WORKING DATA ▸
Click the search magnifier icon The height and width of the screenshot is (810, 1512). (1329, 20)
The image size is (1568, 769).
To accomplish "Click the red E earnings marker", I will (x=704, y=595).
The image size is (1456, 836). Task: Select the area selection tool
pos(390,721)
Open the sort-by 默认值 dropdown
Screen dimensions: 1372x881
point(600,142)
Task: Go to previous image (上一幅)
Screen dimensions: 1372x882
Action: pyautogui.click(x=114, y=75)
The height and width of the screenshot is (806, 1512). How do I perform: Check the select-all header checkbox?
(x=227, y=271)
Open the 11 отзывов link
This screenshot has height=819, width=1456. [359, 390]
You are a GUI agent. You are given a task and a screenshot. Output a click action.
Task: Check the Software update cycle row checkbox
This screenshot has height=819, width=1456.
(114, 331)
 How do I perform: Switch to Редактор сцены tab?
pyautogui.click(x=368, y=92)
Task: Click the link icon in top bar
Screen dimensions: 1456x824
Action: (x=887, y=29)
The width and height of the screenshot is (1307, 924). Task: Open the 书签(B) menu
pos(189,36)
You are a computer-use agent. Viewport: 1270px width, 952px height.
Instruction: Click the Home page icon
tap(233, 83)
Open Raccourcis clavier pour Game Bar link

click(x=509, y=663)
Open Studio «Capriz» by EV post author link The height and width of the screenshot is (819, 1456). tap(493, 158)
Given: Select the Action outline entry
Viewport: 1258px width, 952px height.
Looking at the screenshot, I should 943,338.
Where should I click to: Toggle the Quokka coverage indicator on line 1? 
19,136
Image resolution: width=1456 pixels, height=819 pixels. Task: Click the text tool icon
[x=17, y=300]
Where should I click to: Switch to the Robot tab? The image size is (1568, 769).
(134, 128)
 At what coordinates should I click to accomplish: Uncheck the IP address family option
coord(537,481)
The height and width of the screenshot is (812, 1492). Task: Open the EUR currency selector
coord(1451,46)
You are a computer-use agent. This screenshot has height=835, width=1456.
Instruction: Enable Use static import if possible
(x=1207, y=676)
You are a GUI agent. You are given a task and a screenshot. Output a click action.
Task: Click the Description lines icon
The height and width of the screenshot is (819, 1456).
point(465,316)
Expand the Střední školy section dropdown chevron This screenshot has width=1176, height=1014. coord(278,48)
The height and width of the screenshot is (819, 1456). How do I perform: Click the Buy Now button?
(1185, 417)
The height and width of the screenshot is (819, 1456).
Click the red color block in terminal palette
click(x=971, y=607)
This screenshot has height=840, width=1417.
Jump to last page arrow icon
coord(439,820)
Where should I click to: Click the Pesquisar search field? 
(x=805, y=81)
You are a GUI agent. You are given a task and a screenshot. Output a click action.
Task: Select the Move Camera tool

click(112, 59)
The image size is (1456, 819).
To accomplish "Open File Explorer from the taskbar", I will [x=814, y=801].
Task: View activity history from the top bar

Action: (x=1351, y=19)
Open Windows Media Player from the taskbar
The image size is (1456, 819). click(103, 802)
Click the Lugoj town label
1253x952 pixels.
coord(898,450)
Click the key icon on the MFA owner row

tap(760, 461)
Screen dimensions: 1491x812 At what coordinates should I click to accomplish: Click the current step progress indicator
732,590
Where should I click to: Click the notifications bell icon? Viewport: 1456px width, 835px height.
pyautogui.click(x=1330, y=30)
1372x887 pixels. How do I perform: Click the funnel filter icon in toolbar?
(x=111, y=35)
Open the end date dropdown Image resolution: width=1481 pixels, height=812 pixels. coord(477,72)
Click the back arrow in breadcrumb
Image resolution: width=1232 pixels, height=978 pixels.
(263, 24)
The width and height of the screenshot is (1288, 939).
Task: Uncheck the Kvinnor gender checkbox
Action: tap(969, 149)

PROBLEM DETAILS ▸ In the listing above, take the line containing "Jump to last page arrow icon" as the start and write out every line through the last one exactly, with nothing added.

ANSWER AREA ▸
Jump to last page arrow icon
coord(439,820)
Where should I click to: Click the Pesquisar search field? 
(x=805, y=81)
You are a GUI agent. You are given a task and a screenshot. Output a click action.
Task: Select the Move Camera tool

click(112, 59)
The image size is (1456, 819).
To accomplish "Open File Explorer from the taskbar", I will [x=814, y=801].
Task: View activity history from the top bar

Action: (x=1351, y=19)
Open Windows Media Player from the taskbar
The image size is (1456, 819). click(103, 802)
Click the Lugoj town label
1253x952 pixels.
coord(898,450)
Click the key icon on the MFA owner row

tap(760, 461)
Screen dimensions: 1491x812 At what coordinates should I click to accomplish: Click the current step progress indicator
732,590
Where should I click to: Click the notifications bell icon? Viewport: 1456px width, 835px height.
pyautogui.click(x=1330, y=30)
1372x887 pixels. How do I perform: Click the funnel filter icon in toolbar?
(x=111, y=35)
Open the end date dropdown Image resolution: width=1481 pixels, height=812 pixels. coord(477,72)
Click the back arrow in breadcrumb
Image resolution: width=1232 pixels, height=978 pixels.
(263, 24)
The width and height of the screenshot is (1288, 939).
Task: Uncheck the Kvinnor gender checkbox
Action: tap(969, 149)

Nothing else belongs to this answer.